Start of Supplied passage

XHTML

Here are some comments on XHTML.

1)  XHTML 1.0 Last Call Disposition of Comments,
http://www.w3.org/MarkUp/Group/1999/xhtml1-lc1-doc-19990506.html,
3.5.LanguageCode Parameter Entity  leaves the language code as CDATA. I
would be very interested if you (or Mischa or Martin, if they know) would
post a little note to w3c-i18n-ig@w3.org to explain this.  CDATA indicates
that any characters may be allowed, rather than following RFC 1766.

Suggestion: Declare lang as NMTOKENS. This is more forgiving than NMTOKEN
and allows some variant and incorrect use, but will not confuse programmers
and educators that any old text is allowed.


2) XHTML 1.0 Last Call Disposition of Comments,
http://www.w3.org/MarkUp/Group/1999/xhtml1-lc1-doc-19990506.html,
s2.1.6 SGML Newline Handling Requirements, says

  Resolution: The document relies upon XML for its definition of whitespace
handling. This includes handling of line boundaries. No change to the
document is required

However, XML 1.0 only allows "preserve" or "default", where "default" is
undefined, but may be the SGML behaviour. Because of this, the XHTML draft
cannot rely on XML for its definition of whitespace handling for "default".

Suggestion: XHTML should follow SGML.


3) Netscape 4.6 still does not support hexadecimal numeric character
references in HTML.

Suggestion: Put a caution about using Hexadecimal Numeric Character
References, that it may not be backward compatible with HTML browsers.


4) Deployed HTML browsers do not nicely allow the following parts of XML:
  * Internal subset, and hence entities, notations, additional attribute
declarations;
  * Hexadecimal character references (if 3 above);
  * CDATA marked sections;
  * PIs;
  * hence, the XML header (which, as the inventor of it, let me say IMHO
*is* a PI,
since it provides information to software on how to process something,
starting at
a point: in the same way, all markup declarations are PIs);
   * hence, selecting encoding with the XML header.

End of Supplied passage
Start of Recorded information

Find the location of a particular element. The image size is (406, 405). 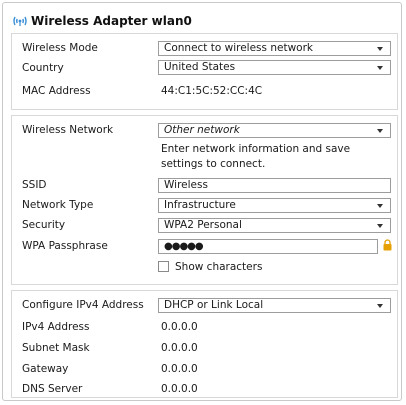

gateway-label: Gateway is located at coordinates (46, 369).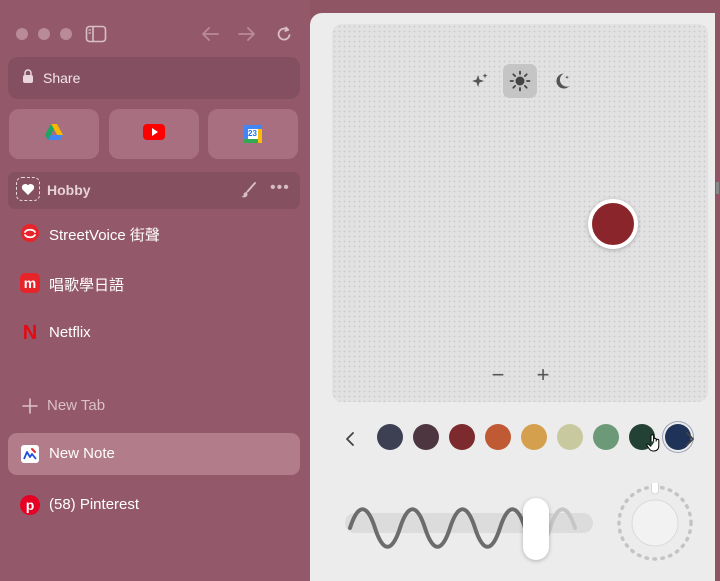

End of Recorded information

_Tasks to perform_
[1] Transcribe the comments on XHTML from "4) Deployed HTML" to "the XML header.".
[2] Pick up the comments on XHTML after their final sentence and write what comes next.

_Results for each task_
[1]
4) Deployed HTML browsers do not nicely allow the following parts of XML:
  * Internal subset, and hence entities, notations, additional attribute
declarations;
  * Hexadecimal character references (if 3 above);
  * CDATA marked sections;
  * PIs;
  * hence, the XML header (which, as the inventor of it, let me say IMHO
*is* a PI,
since it provides information to software on how to process something,
starting at
a point: in the same way, all markup declarations are PIs);
   * hence, selecting encoding with the XML header.

[2]
By trying to find a subset of XML which is fairly acceptable to HTML
browsers,  there is a grave danger of setting a course which will disrupt
XML.  Of course XML was developed to overcome many of the perceived problems
of HTML, not to perpetuate them.

It worries me a little that the forces to find this subset may be so strong
that HTML-browser compatability becomes a criterion for judging particular
XML features. This has already happened to some extent with PIs (notably the
use of attributes for Namespace declarations rather than a PI in the header:
in that case I think it was a fair call, in that namespace hang off names
which hang of attributes, they do not hang off documents, entities or random
points, which is where PIs are appropriate).

Recommendation:  The XHTML effort should split into three parts:

 * XHTML, a version of HTML 4.0 which allows all XML features and any new
W3C technology. Application vendors should be encouraged to support this. It
should have the MIME media-type     text/xhtml-xml  (the "-xml" prefix is
one of the current suggestions for the MIME XML group which is finding
favour).  XHTML should have one extra
requirement to XML: the XML header should be mandatory.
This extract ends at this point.